It seems to me that the Proverbs provide especially good Scriptural text for what is called “lectio divina.” Here is a brief introduction to this spiritual practice from Wikipedia….
In Christianity, Lectio Divina (Latin for divine reading) is a traditional Benedictine practice of scriptural reading, meditation and prayer intended to promote communion with God and to increase the knowledge of God's Word. It does not treat Scripture as texts to be studied, but as the Living Word.
Traditionally Lectio Divina has 4 separate steps: read, meditate, pray and contemplate. First a passage of Scripture is read, then its meaning is reflected upon. This is followed by prayer and contemplation on the Word of God.
The focus of Lectio Divina is not a theological analysis of biblical passages but viewing them with Christ as the key to their meaning. For example, given Jesus’ statement in John 14:27: “Peace I leave with you; my peace I give unto you” an analytical approach would focus on the reason for the statement during the Last Supper, the biblical context, etc. But in Lectio Divina rather than “dissecting peace”, the practitioner “enters peace” and shares in the peace of Christ. In Christian teachings, this form of meditative prayer leads to an increased knowledge of Christ.
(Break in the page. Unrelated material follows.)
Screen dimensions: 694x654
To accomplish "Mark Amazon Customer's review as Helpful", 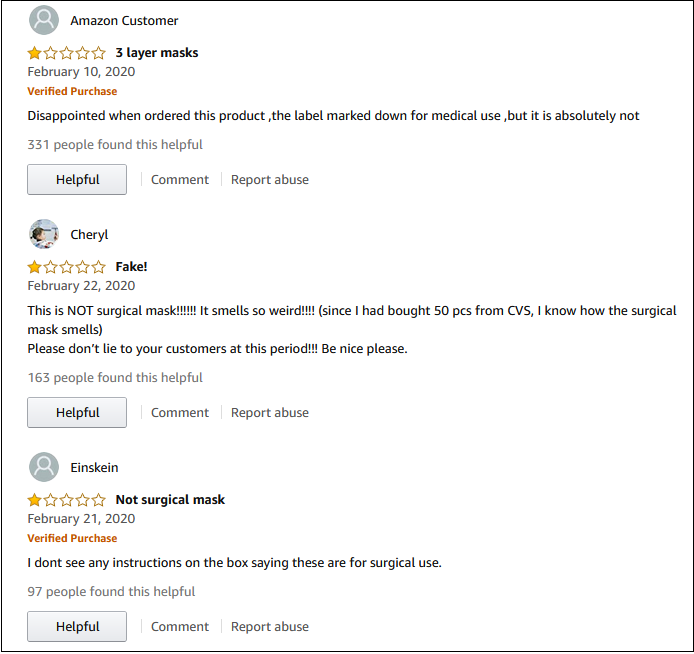I will click(77, 180).
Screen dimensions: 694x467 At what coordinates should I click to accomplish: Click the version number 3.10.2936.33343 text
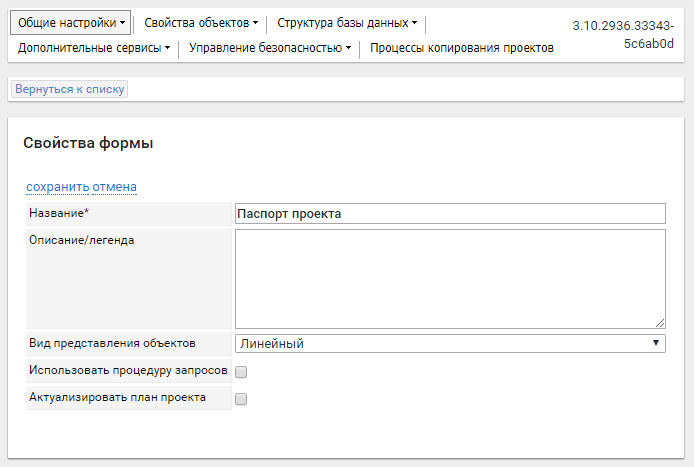(x=629, y=25)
The roots of Scriptural reflection and interpretation go back to Origen in the 3rd century, after whom St. Ambrose taught them to St. Augustine. The monastic practice of Lectio Divina was first established in the 6th century by Saint Benedict and was then formalized as a 4 step process by the Carthusian monk, Guigo II, in the 12th century. In the 20th century, the constitution Dei Verbum of the Second Vatican Council recommended Lectio Divina for the general public. Pope Benedict XVI emphasized the importance of Lectio Divina in the 21st century.
Through the first step of reading today, I have selected four verses that I especially want to meditate upon, pray over, and contemplate. Here they are….
The name of the Lord is a strong tower;
the righteous run into it and are safe. (18:10)
The human mind may devise many plans,
but it is the purpose of the Lord that will be established. (19:21)
wait for the Lord, and he will help you. (20:22b)
All our steps are ordered by the Lord;
how then can we understand our own ways? (20:24)
I found these verses especially comforting today as I face some important decisions and steps of faith I need to take.
What verses would you select today for your “lectio divina”?